Monday, March 28, 2011

Spring Break at Smith Rock

We just got back from a 7-day whirlwind trip to central Oregon. Smith Rock is a popular destination for British Columbia climbers stuck in winter's icy grip, and spring break is the time to go down. I've been doing trips to Smith for well over a decade and have had all types of weather, from heat waves to snow, sometimes in the same week. One thing's for sure, you are bound to get drier weather than in the Vancouver-Seattle-Portland corridor, so if you don't mind enduring the odd cold day, a trip in mid-March is quite workable.

Nights at this time of year are cold, though, so you might wish to choose indoor accommodation, although the Skull Hollow campground remains busy enough during this time. Nearby Redmond has all the supplies you'll need, including showers at the local pool. Drive 20 minutes farther to Bend for more selection and a more interesting town.

Welcome to Smith. The hiking and trail running in the park is excellent if you need a day off from climbing. The trails are good and the views are excellent.


A view looking west from the summit of the Misery Ridge trail. The famous crack "The Optimist" is located on a clean overhanging wall on the right side of the ridge in amongst the small orange coloured towers.


The Phoenix Buttress at sunrise. On the far right of the photo is the Christian Brothers zone, home to famous routes such as Rude Boys (13c) and Scarface (14a). The nice thing about Smith is all kinds of routes sit side by side, allowing groups of all abilities to enjoy the park.


The iconic Monkey Face, on the backside of the park. The route Monkey Space (5.11c) ascend a diagonal right-to-left line across the dark brown "head" of the Monkey. This route comes highly recommended and offers great exposure and a true summit experience. The 40-metre free-hanging rappel at the end is wild!


The Churning Buttress. This chunk of rock is home to some of the finest stone in the park. A climber ascend an excellent 5.9/10c in the centre of the photo. Kings of Rap (5.12d) takes on the sharp, shadowed roof on the right side of the photo. This zone is home to a bunch of excellent routes and is very popular with climbers of all abilities.


Looking down at the Dihedrals. Chain Reaction (12c) follows the short, undercut arete in the lower left portion of the photo. Darkness at Noon (13a) and Heinous Cling (12a/12c) climb the super smooth wall to the right, and To Bolt or Not To Be (14a) climbs the tallest vertical face in the middle of the photo.
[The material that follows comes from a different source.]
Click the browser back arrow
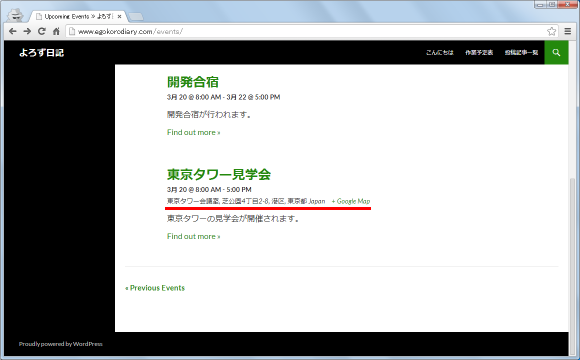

A view of the dihedrals from below with a climber starting Chain Reaction.


Chain Reaction (12c).


We skied a day at Mt. Bachelor and hit pay dirt. The sun came out and the snow conditions were phenomenal. If you go to Smith at this time of year, it is definitely worth bringing your skies for a day off. Bachelor is exactly a one-hour drive from the park and at a much higher elevation.



They have over 12 feet of snow up there this year!!!


We took a detour on the journey home and did two great hikes along the coast. The first was a pleasant 2-hour round trip journey out Cape Lookout in northern Oregon (just south of Tillamook). The trail was muddy, but well-used and the views at the end of the hike were excellent. This is a photo of Haystack Rock, on Cannon Beach, where we spent the night. Beautiful spot...


On our last day before coming home, we drove into Olympic National Park and hiked an awesome nine-mile loop at Lake Ozette. Three miles of incredible boardwalk through old-growth forest leads to the beach. Three miles down the beach leads to a sandy bay and three miles back through the forest gets you home. People choose to camp on the beach and I don't blame them - it's spectacular. If you find yourself in this area, we highly recommend this loop.


Hello from Squamish and enjoy the spring everybody.